What to see in Bath, one of the most incredible cities in England

I have to start this article commenting that I knew Bath thanks to a route through the Cotswolds, which as you probably already know is an area in the south of England known as English countryside. Going to cities was not part of my plans, since all the charm resides in the towns. However, I had heard wonders of Bath and had no choice but to spend more than a full day on it.

I have absolutely no regrets about having made that decision, as it was a great discovery, one of the places that I enjoyed the most despite being a city of more than 80,000 inhabitants that did not have the same magic that small towns like Lacock, Castle Combe or Burford have.

What you should not miss in Bath

Bath, which in case you did not know was named a World Heritage Site by Unesco in 1987, is a city founded by the Romans, something that explains that there are not only monuments and buildings of the time, but there are also some Roman terms which for many years have been the main tourist attraction of the place.

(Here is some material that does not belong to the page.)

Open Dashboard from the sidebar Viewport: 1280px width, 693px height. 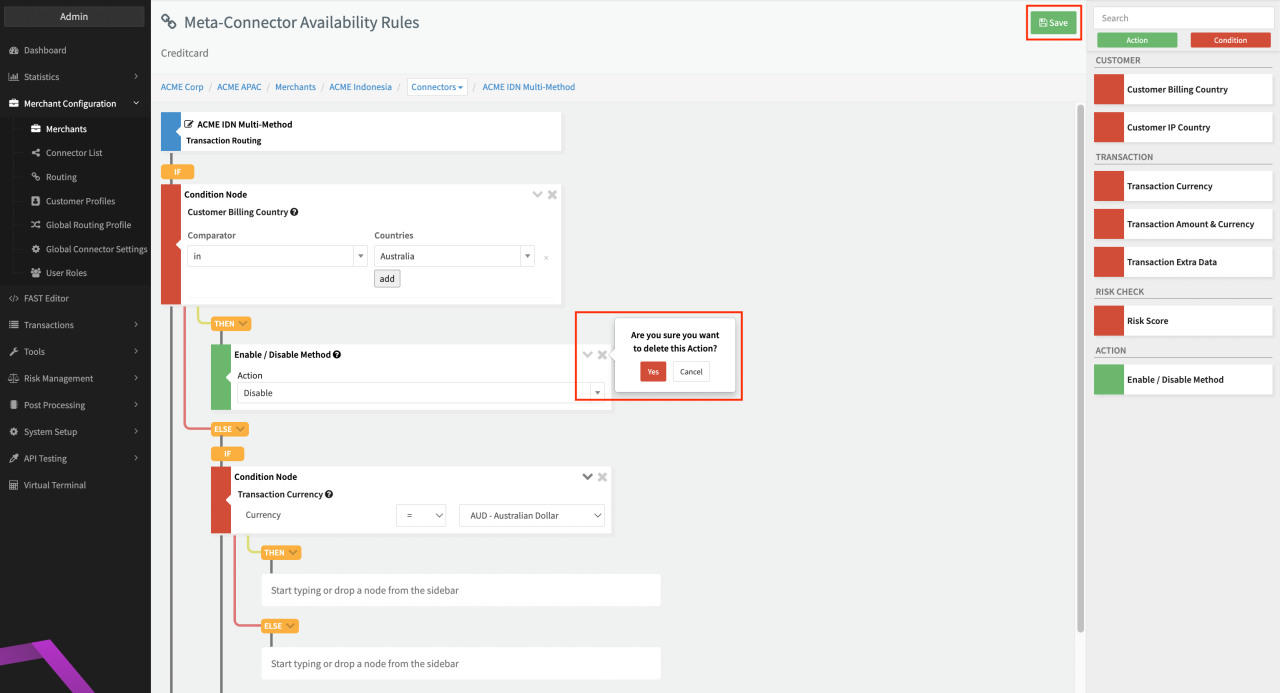click(45, 50)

I recommend visiting the hot springs, of course, but I think it is important to say that the entrance costs £ 16.50, which are about 20 euros at the current exchange rate. In addition, children pay £ 10.25 from 6 to 16 years, so for a family it can be a significant outlay that must be valued.

The Royal victoria park It is another of the essentials. It was opened by Princess Victoria in 1830 when she was only 11 years old. It has a lake, a botanical garden and an aviary. It is a great place to walk and relax, and it is even possible to practice sports such as tennis or golf.

Another essential is the Royal crescent, a semi-ellipse-shaped building block that impresses with its beauty. Unlike what is usually common, which is to build a building taking advantage of the height, in this case it must be said that it is like a kind of building with a width that is not at all habitual.

The Bath abbey it also triggers the flash of many cameras. It is from the 11th century and we could say that it is an ideal place to hold concerts, since there they have a Klais Orgelbau organ and every year more than 20 concerts and recitals are organized with that instrument as the protagonist.

If you walk through the city it will not be difficult to find the Pulteney Bridge, a structure designed by Robert Adam in 1769 with the aim of astonishing the world. It is of classic architecture and it is surprising that inside there are shops and establishments where you can have a coffee while contemplating privileged views of the Avon River, which is the one that crosses almost all of Bath.

The Jane Austen Center It is another place that draws the attention of tourists. Normal considering that it is a permanent exhibition on a writer who is known, above all, for being the creator of «Pride and Prejudice». He lived in Bath between 1801 and 1806, which has earned them to get out of hand a tourist visit that can be free if you stick your head out and give it a quick look, since with a guide it costs you £ 11.

A weekend is enough

Is one day enough to see the most important of Bath? Fair enough I would say, but if you do not entertain yourself and you are at a good pace you can see almost everything. Most points of interest are very close to each other and that makes it the typical city that you can fully soak up in a single weekend. And speaking of soaking, don't forget to bring an umbrella because the most normal thing is for it to rain.